Overview
*Applications will be reviewed on a rolling-basis.
CDER Office and Location: A research opportunity is available within the Food and Drug Administration (FDA) in The Center for Drug Evaluation and Research (CDER), located at Silver Spring, Maryland.
The Center for Drug Evaluation and Research (CDER) performs an essential public health task by making sure that safe and effective drugs are available to improve the health of people in the United States. As part of the U.S. Food and Drug Administration (FDA), CDER regulates over-the-counter and prescription drugs, including biological therapeutics and generic drugs. This work covers more than just medicines.
Research Project: This project is in the Office of Pharmacovigilance and Epidemiology (OPE), Office of Surveillance and Epidemiology (OSE).
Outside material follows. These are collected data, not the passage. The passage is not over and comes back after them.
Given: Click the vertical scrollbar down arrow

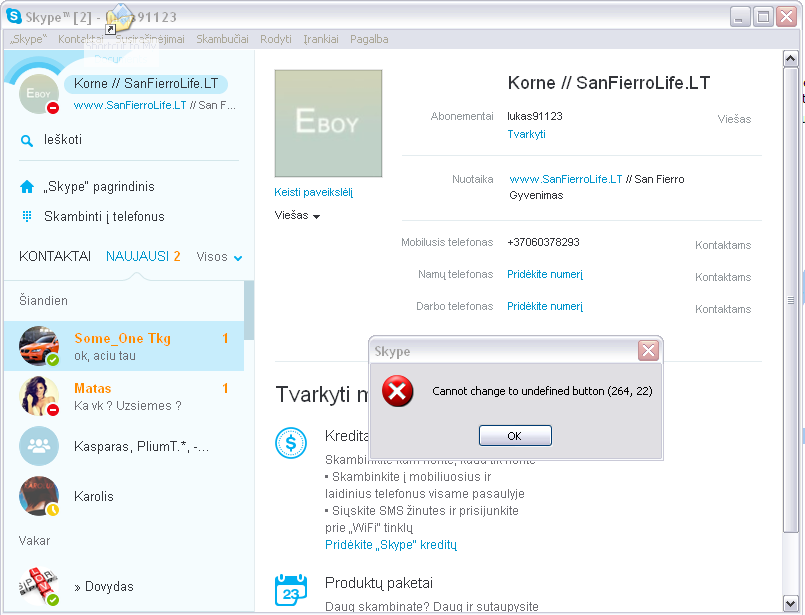Looking at the screenshot, I should [791, 603].
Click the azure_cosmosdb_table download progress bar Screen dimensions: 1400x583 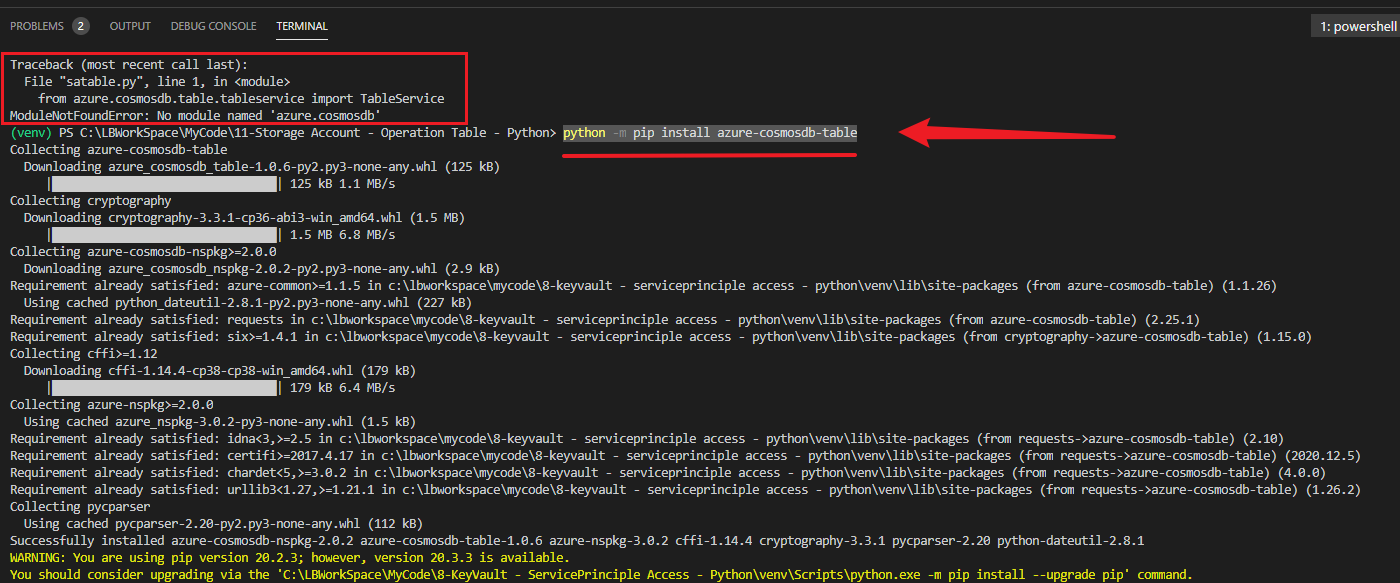164,184
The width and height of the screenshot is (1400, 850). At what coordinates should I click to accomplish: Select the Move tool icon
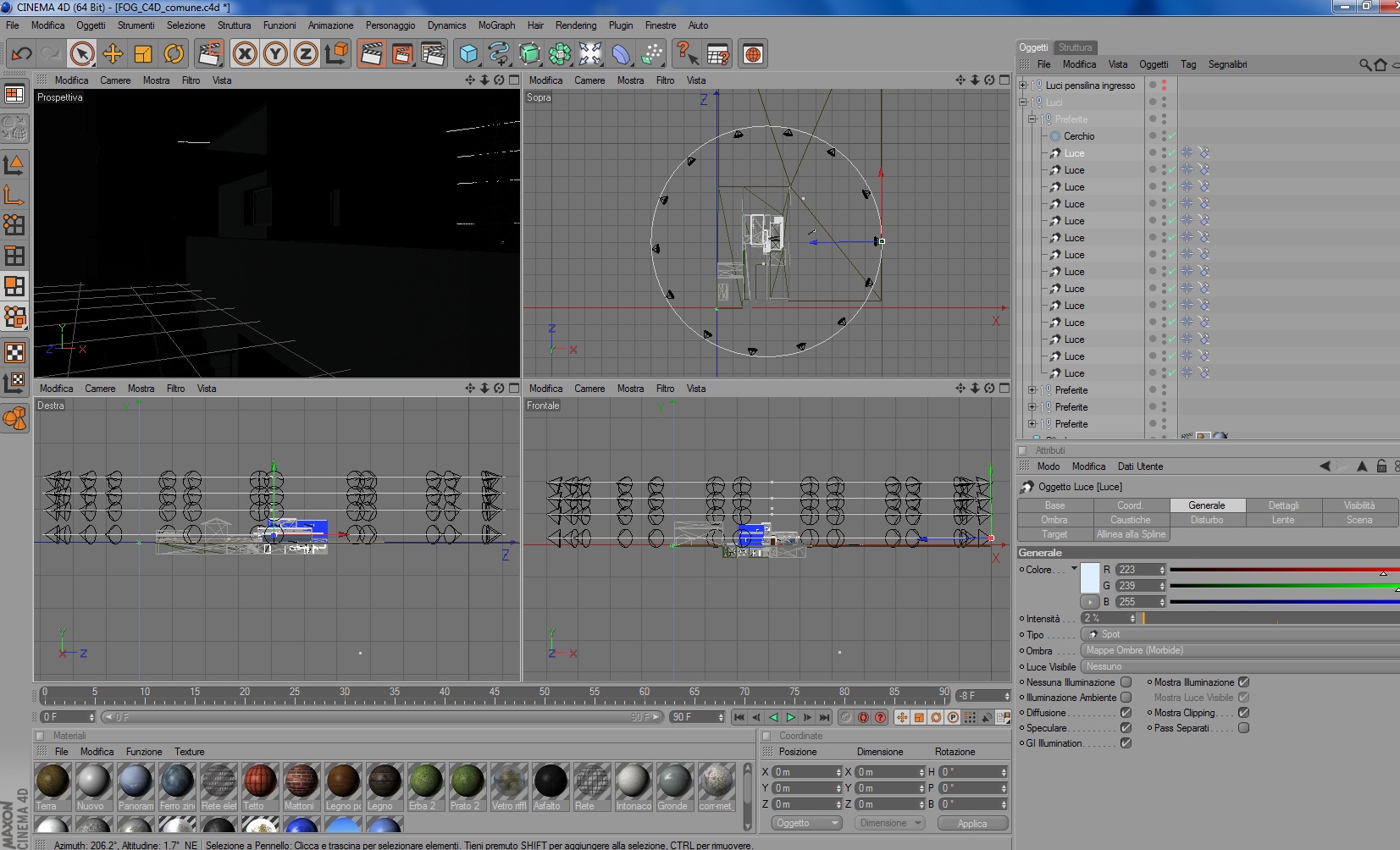click(112, 54)
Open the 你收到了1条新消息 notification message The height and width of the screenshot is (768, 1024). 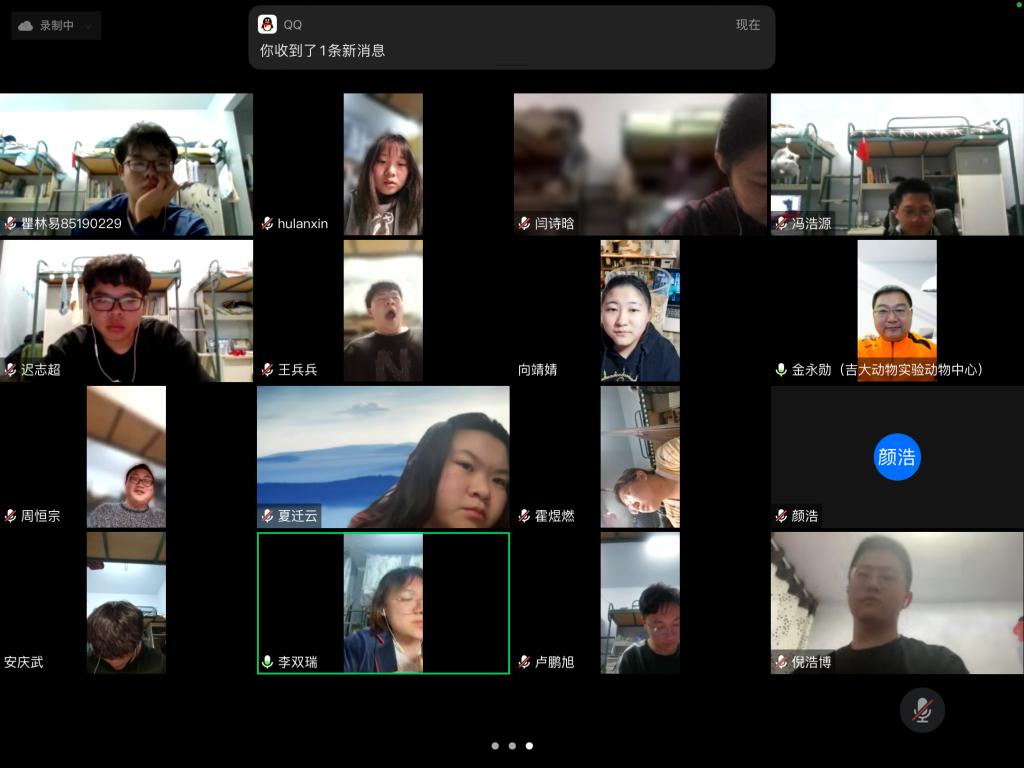322,50
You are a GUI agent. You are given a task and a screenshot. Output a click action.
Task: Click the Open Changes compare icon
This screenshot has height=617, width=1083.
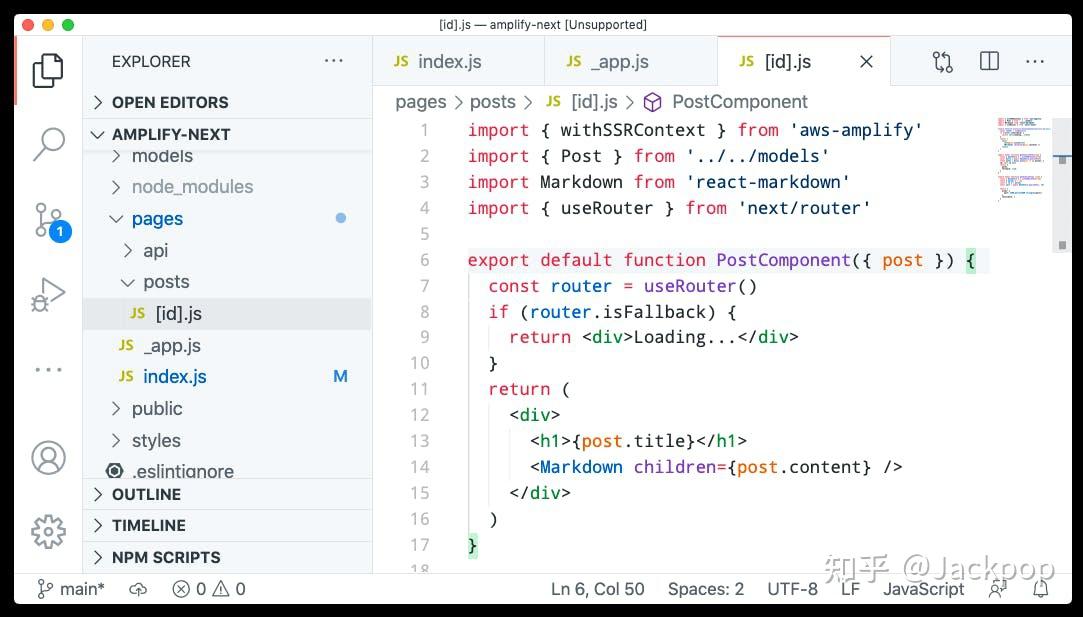[x=942, y=62]
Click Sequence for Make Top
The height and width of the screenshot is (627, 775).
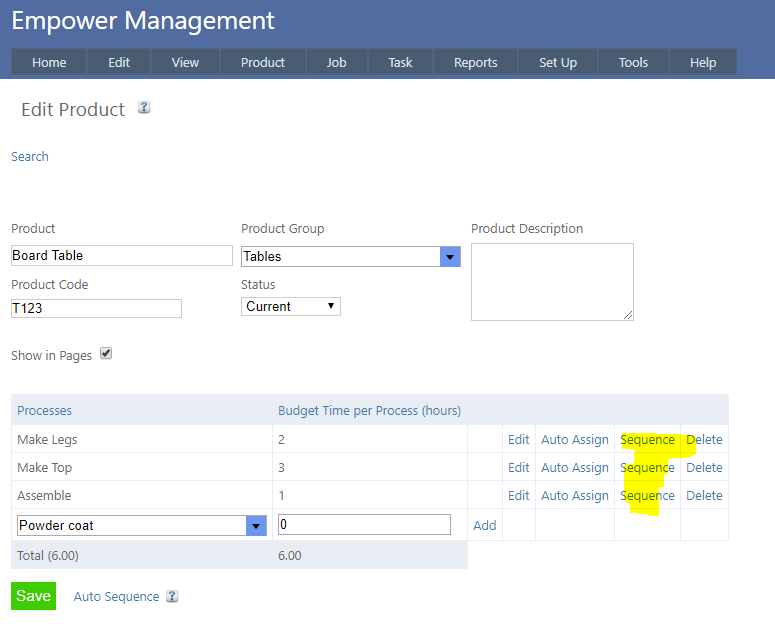coord(647,468)
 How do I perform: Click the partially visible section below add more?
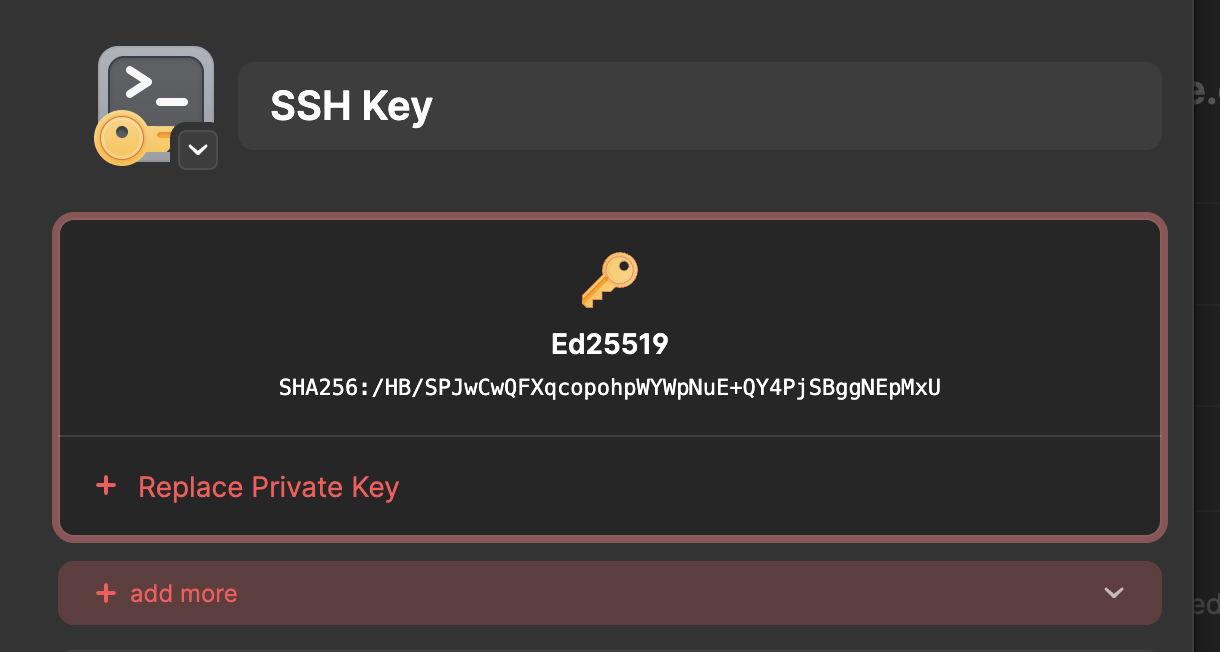pos(609,648)
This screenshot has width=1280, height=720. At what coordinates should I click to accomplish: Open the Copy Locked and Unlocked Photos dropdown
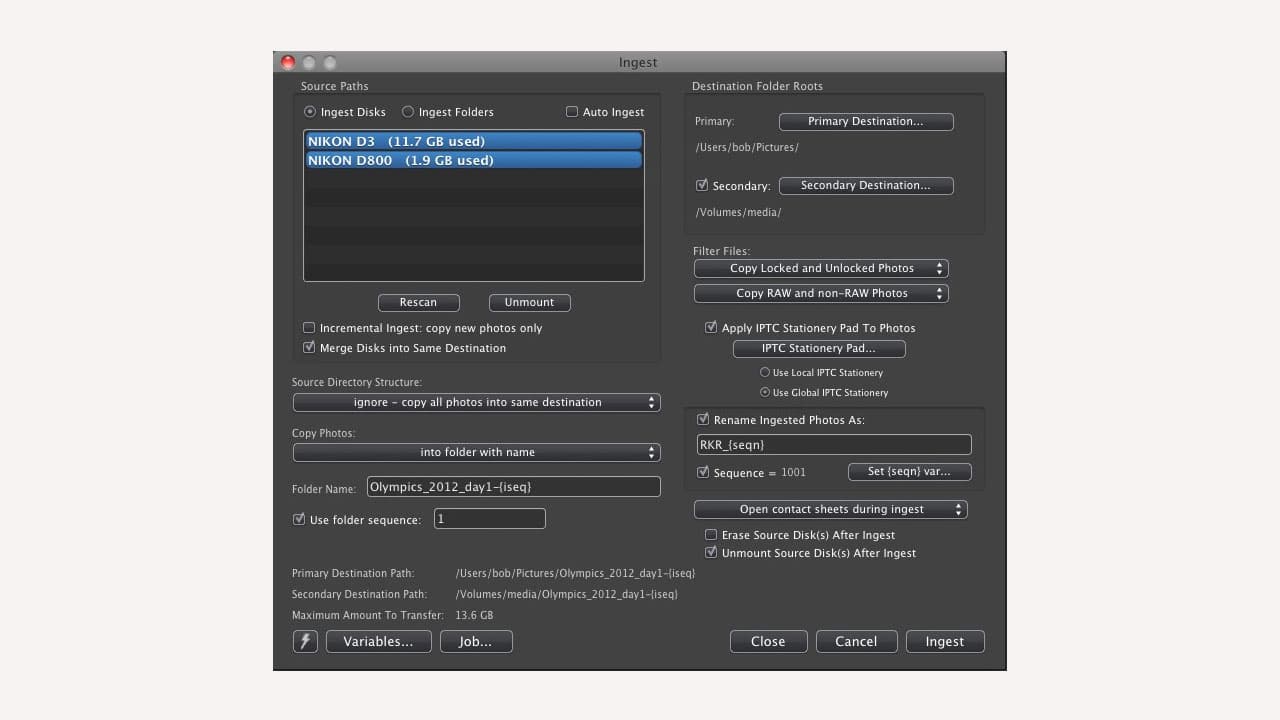click(821, 268)
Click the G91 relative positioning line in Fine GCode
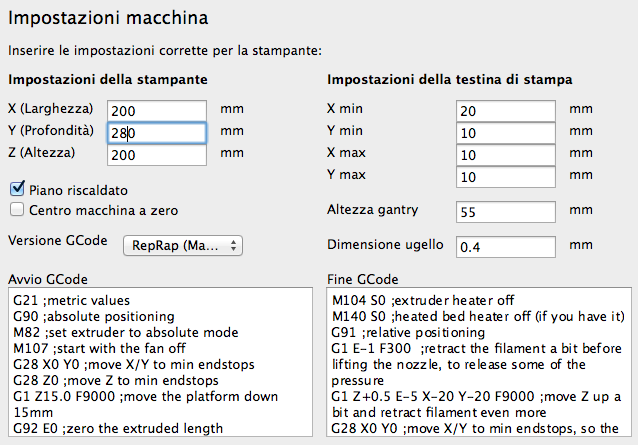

Causality assessments are critical in determining the potential association between drug exposures and adverse drug events when evaluating a safety signal. Multiple tools are available to assist with this determination, and are based on either implicit (e.g., clinical expertise, global introspection) or explicit (e.g., algorithms, probabilistic or Bayesian) criteria. Although FDA does not recommend any specific strategy/tool for assessing causality, many reviewers use the implicit World Health Organization (WHO) scale. However, previous studies have suggested little to no agreement between these algorithms when applied to spontaneous case reports. The project will characterize differences and similarities between various causality assessment tools and identify factors that impact appropriate selection of specific causality assessment tools (e.g., reviewer background/training, therapeutic area).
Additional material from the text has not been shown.